In April 1968, when Dr. King was assassinated, I was a college student living with my then-boyfriend’s family in the Detroit suburbs before departing for a waitressing job in Wisconsin. The night Dr. King was murdered, and for several nights after, we could see the smoke rising up from multiple places in the city as it burned. The scene was repeated in scores of cities across the United States. Anger burned and simmered everywhere, and everything was on the line that spring and summer.

In an article published Jan. 17 in The New Yorker, Jelani Cobb wrote,

This holiday honoring Martin Luther King, Jr., sees a nation embroiled in conflicts that would have looked numbingly familiar to him. As school curricula and online discourse threaten to narrow our understanding of both past and future, it’s more important than ever to take stock of our history and its consequences, as King did in his speech more than half a century ago [March 25, 1965, on the grounds of the Alabama state capitol]. In Montgomery, the civil-rights leader spoke of the intransigent optimism that had led activists to fight for change, in the face of skepticism about what could actually be achieved.

The fight for justice and equity continues in the U.S. and on our campus. Today, the very voting rights for which Martin Luther King Jr., John Lewis and others fought are imperiled across the U.S. It is not a time to give up or lose hope. Intransigent optimism is needed today just as in 1965.

For the past year, I have served on two different university committees, one to consider names recommended for removal from university buildings and another to recommend names to replace those removed. Data come from reports of the University Commission on History, Race and a Way Forward, led by UNC-Chapel Hill professors James Leloudis and Patricia Parker. It has been a life-altering experience for me.

I knew far too little about the real American history even though I minored in American Studies in college. The history of this country that I and most of my generation were taught did not include an honest assessment of how Black people for centuries were brought here as slaves, in chains, nor how local, state and federal policies and laws from the post-Civil War period in the U.S., through the early 20th century and later, systematically discriminated against Black Americans. The words Jim Crow never conveyed the terrible reality of the crimes against minorities nor use of the law to hold them back.

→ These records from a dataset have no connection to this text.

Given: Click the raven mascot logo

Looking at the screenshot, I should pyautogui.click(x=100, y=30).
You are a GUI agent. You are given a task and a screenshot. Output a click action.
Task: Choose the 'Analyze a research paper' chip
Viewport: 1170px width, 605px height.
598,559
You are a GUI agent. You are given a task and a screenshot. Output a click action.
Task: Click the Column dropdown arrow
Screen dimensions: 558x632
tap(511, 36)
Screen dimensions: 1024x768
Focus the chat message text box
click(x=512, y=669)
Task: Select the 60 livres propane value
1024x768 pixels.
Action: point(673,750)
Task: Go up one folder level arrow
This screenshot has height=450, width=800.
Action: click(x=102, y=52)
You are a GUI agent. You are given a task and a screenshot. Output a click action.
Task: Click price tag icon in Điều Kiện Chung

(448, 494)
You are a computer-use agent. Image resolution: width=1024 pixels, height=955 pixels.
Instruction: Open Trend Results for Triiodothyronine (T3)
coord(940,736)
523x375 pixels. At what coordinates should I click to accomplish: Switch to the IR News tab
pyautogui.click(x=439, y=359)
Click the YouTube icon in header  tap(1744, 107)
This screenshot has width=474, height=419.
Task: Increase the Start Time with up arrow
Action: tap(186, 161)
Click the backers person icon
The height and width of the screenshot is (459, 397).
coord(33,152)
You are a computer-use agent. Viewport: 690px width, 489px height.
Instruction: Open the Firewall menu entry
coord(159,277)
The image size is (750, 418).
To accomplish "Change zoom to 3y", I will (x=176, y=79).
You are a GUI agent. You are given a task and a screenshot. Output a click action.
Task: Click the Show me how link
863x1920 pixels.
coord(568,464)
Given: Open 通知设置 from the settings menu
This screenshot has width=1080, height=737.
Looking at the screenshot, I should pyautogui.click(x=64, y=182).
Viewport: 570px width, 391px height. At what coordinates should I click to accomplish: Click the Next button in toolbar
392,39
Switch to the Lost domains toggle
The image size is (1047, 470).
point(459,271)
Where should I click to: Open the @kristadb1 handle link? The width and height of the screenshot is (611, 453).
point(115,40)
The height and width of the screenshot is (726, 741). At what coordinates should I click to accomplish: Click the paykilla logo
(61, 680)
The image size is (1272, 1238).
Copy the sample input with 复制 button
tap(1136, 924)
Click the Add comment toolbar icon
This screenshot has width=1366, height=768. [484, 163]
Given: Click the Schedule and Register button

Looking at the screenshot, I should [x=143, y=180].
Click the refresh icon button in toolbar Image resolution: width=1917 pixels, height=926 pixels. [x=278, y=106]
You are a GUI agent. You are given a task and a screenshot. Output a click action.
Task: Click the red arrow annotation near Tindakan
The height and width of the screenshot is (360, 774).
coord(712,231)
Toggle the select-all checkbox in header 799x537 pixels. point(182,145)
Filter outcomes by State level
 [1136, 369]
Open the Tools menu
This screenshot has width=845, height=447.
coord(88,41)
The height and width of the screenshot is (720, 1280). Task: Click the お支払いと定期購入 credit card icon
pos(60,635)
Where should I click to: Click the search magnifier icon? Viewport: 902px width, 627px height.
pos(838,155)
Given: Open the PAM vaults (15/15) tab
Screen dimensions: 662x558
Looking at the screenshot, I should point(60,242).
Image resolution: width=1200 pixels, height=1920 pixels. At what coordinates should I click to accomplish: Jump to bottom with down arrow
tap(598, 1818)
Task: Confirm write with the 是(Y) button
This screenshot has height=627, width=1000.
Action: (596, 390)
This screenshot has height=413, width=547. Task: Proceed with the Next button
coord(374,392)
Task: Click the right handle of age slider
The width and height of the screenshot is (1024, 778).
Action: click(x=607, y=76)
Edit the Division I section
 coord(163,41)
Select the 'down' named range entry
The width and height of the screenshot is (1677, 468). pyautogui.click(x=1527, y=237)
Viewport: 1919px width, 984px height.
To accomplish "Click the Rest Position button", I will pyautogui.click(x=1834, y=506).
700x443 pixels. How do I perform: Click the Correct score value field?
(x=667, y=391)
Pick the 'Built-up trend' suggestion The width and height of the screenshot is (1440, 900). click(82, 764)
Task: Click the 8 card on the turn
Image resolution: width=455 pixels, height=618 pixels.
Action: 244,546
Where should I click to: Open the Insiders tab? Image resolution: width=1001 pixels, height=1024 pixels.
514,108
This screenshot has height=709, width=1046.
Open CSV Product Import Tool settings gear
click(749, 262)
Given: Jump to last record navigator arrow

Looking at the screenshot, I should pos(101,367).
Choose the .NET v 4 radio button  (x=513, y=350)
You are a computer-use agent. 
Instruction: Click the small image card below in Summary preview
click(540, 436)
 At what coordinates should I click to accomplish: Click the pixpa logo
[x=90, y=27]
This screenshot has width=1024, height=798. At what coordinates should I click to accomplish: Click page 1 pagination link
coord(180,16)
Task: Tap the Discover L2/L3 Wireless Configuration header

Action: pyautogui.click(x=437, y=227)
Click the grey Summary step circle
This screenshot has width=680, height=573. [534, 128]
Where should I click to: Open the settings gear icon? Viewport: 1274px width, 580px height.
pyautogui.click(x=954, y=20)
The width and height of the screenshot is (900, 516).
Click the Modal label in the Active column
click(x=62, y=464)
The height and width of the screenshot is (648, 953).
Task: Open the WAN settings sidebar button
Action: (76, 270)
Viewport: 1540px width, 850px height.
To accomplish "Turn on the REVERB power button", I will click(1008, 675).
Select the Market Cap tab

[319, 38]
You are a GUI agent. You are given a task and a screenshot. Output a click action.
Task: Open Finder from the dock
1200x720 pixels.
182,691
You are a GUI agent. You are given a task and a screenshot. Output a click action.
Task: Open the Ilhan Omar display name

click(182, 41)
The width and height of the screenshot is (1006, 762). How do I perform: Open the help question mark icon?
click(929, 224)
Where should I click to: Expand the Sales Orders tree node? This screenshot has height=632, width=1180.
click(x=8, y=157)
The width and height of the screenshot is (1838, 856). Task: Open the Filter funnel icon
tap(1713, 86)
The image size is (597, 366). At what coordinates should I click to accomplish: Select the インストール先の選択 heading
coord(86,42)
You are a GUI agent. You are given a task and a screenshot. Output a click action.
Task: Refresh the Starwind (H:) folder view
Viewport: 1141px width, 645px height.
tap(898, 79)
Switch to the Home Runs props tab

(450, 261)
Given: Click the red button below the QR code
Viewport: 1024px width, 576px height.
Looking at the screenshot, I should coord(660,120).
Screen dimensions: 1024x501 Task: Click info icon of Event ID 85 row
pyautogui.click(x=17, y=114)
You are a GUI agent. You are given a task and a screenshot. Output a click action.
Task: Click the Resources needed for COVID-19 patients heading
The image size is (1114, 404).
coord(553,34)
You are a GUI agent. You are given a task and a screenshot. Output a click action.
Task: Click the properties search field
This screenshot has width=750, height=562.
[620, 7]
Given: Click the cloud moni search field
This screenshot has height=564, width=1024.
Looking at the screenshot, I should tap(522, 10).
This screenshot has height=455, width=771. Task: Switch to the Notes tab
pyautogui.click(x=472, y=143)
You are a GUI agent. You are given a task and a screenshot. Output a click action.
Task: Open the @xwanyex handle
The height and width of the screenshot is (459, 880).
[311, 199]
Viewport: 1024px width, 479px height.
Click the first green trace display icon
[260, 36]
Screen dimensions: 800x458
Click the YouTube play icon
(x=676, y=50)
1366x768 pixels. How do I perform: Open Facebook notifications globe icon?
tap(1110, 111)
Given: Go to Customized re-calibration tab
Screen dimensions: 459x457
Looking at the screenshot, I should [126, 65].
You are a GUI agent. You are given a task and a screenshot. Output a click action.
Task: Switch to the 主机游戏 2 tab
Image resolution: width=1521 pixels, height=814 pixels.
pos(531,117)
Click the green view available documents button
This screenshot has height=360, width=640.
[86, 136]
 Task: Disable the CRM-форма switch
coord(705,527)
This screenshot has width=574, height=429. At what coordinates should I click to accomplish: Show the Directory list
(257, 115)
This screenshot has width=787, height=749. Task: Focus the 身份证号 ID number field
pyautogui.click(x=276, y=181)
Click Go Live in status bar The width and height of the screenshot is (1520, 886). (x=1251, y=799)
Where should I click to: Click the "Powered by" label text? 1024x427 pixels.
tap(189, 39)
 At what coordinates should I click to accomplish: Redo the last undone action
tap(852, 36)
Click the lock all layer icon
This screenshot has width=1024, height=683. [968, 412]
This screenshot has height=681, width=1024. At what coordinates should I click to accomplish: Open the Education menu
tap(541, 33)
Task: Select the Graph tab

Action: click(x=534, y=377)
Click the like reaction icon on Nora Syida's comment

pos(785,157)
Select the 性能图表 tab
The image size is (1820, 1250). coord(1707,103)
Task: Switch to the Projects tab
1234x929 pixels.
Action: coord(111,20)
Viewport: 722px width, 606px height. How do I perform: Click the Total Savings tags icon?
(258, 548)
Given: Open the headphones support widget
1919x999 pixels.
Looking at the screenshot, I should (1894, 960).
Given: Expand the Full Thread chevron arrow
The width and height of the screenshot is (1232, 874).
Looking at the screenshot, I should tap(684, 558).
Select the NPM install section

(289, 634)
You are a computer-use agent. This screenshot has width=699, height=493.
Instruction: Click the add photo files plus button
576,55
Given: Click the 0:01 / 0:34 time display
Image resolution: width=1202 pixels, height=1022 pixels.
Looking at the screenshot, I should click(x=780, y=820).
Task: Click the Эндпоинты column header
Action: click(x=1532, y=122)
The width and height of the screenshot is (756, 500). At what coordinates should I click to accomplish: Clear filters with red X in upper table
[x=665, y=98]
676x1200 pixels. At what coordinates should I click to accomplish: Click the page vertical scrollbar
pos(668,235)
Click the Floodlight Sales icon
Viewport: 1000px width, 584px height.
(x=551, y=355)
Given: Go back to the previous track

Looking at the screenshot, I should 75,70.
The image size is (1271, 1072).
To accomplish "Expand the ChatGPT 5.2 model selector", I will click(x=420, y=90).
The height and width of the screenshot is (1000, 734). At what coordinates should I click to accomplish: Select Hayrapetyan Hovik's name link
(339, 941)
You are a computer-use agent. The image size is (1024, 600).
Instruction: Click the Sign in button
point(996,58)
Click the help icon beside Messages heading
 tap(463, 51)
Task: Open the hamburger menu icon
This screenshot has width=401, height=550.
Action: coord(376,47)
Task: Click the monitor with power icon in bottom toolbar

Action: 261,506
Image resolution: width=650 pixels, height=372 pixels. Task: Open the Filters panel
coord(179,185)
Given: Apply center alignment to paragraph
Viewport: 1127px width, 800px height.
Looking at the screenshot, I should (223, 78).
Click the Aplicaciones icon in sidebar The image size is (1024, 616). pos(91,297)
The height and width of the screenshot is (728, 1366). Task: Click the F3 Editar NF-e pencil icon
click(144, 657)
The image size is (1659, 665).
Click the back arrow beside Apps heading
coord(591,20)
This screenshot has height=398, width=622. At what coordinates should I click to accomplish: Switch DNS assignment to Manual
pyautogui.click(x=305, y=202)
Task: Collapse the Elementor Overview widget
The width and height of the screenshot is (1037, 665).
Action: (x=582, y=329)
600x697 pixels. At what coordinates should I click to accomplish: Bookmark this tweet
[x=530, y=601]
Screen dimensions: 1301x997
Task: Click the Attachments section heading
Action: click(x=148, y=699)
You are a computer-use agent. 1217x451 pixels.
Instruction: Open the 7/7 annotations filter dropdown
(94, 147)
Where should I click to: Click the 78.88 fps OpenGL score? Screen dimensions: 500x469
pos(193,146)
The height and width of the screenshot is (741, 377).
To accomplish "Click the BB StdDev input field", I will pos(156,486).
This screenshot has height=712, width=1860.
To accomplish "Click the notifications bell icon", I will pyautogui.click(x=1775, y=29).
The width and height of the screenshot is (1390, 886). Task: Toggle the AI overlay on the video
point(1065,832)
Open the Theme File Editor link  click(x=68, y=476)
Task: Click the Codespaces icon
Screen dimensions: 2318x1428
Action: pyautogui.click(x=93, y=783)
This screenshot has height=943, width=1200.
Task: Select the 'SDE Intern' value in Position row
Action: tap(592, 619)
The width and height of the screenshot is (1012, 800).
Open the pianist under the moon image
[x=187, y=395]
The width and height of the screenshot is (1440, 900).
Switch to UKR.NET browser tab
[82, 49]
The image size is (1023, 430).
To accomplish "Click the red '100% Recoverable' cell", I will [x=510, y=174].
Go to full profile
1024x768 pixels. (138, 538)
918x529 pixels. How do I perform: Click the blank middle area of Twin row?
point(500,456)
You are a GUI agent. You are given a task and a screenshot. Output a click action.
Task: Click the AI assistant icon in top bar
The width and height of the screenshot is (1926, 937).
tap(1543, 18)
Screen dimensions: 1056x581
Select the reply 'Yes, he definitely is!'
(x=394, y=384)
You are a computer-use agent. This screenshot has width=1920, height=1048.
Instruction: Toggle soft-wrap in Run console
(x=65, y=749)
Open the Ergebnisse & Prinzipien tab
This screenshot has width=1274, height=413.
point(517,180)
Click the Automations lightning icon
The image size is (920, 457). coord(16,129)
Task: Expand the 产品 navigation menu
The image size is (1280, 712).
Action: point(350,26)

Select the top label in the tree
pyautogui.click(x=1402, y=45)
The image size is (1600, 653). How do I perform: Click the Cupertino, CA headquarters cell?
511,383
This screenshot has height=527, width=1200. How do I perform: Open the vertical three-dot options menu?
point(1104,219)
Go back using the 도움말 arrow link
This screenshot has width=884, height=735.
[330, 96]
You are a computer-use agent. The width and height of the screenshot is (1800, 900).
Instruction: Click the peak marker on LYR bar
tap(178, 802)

Far too often, racist state and local laws were passed for one purpose only: to discriminate against Black people.

Some of the men whose names are on our buildings were followers of Jim Crow tenets; others were leaders who acted boldly and often cruelly to keep governance of North Carolina in the hands of white men and preserve institutions, including UNC-Chapel Hill, as provinces of white males. One of the men, Charles Brantley Aycock, class of 1880, “condoned the use of violence to terrorize black voters and their white allies; campaigned for governor in 1900 on a platform of white supremacy and black disenfranchisement; and embraced ‘White supremacy and Its Perpetuation’ as the guiding principle of his political career.” (See Resolution 001) His name has been removed.

Hortense McClinton, 103, and family members of Henry Owl joined the Chancellor and other Carolina community members in a small virtual gathering last month to mark the renaming of McClinton Residence Hall and the Henry Owl Building.

Some of the names chosen to replace those removed from buildings reflect the sons [and daughters] of former slaves about whom King spoke. (Publicly available on the University Commission on History, Race, and a Way Forward web site.) As we read about their lives, I was overwhelmed by their pain and misery, the unfairness of the world in which they lived—in Chapel Hill and far from it.

Dr. King imagined a country in which “the sons of former slaves and the sons of former slave owners will be able to sit down together at the table of brotherhood.” To do that, we must confront our shared history and find, as the UNC Commission’s name reflects, a way forward. We can do that by coming as close as possible to standing in the shoes of those who came before us, with empathy, and act to right wrongs. We must admit that even those of us who are well-meaning have sometimes been perpetrators. It is not sufficient to confront our history, but it is necessary.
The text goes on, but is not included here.